WHAT YOU HAVE TO DO ▸
Up to and including the line containing "This screenshot has height=812, width=1293.", set down each line of the entries below exactly, starting from the first, and leave out the rest.

----- EXTRACTED RECORDS

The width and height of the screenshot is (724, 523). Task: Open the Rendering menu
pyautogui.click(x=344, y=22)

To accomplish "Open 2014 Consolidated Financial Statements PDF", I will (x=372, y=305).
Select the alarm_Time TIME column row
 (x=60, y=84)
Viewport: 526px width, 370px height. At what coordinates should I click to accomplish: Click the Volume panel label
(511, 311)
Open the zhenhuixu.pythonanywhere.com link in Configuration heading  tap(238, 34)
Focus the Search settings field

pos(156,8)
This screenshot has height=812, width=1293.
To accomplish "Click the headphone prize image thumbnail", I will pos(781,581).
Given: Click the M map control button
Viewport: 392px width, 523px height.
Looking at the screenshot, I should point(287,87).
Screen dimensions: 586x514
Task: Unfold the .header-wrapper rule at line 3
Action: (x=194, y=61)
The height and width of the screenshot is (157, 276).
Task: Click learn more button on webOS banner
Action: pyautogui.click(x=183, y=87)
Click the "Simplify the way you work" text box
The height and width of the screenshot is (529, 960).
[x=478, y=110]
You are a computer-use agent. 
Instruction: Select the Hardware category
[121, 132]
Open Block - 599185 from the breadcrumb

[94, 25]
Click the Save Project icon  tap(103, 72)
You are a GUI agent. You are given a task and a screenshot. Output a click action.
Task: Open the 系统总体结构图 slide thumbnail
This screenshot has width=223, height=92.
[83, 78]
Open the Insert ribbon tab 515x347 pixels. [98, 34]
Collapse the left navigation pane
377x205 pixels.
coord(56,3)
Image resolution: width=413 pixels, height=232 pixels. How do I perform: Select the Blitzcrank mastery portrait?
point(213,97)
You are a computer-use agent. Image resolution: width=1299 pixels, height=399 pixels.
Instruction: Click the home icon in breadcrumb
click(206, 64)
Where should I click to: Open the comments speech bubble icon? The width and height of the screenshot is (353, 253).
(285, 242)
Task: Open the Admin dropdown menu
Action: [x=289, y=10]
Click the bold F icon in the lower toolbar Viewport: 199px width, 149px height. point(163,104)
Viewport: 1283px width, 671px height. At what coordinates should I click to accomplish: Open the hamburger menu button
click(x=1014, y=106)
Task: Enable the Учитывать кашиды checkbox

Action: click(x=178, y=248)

----------

EXERCISE ANSWER ▸
The width and height of the screenshot is (724, 523). Task: Open the Rendering menu
pyautogui.click(x=344, y=22)

To accomplish "Open 2014 Consolidated Financial Statements PDF", I will (x=372, y=305).
Select the alarm_Time TIME column row
 (x=60, y=84)
Viewport: 526px width, 370px height. At what coordinates should I click to accomplish: Click the Volume panel label
(511, 311)
Open the zhenhuixu.pythonanywhere.com link in Configuration heading  tap(238, 34)
Focus the Search settings field

pos(156,8)
This screenshot has height=812, width=1293.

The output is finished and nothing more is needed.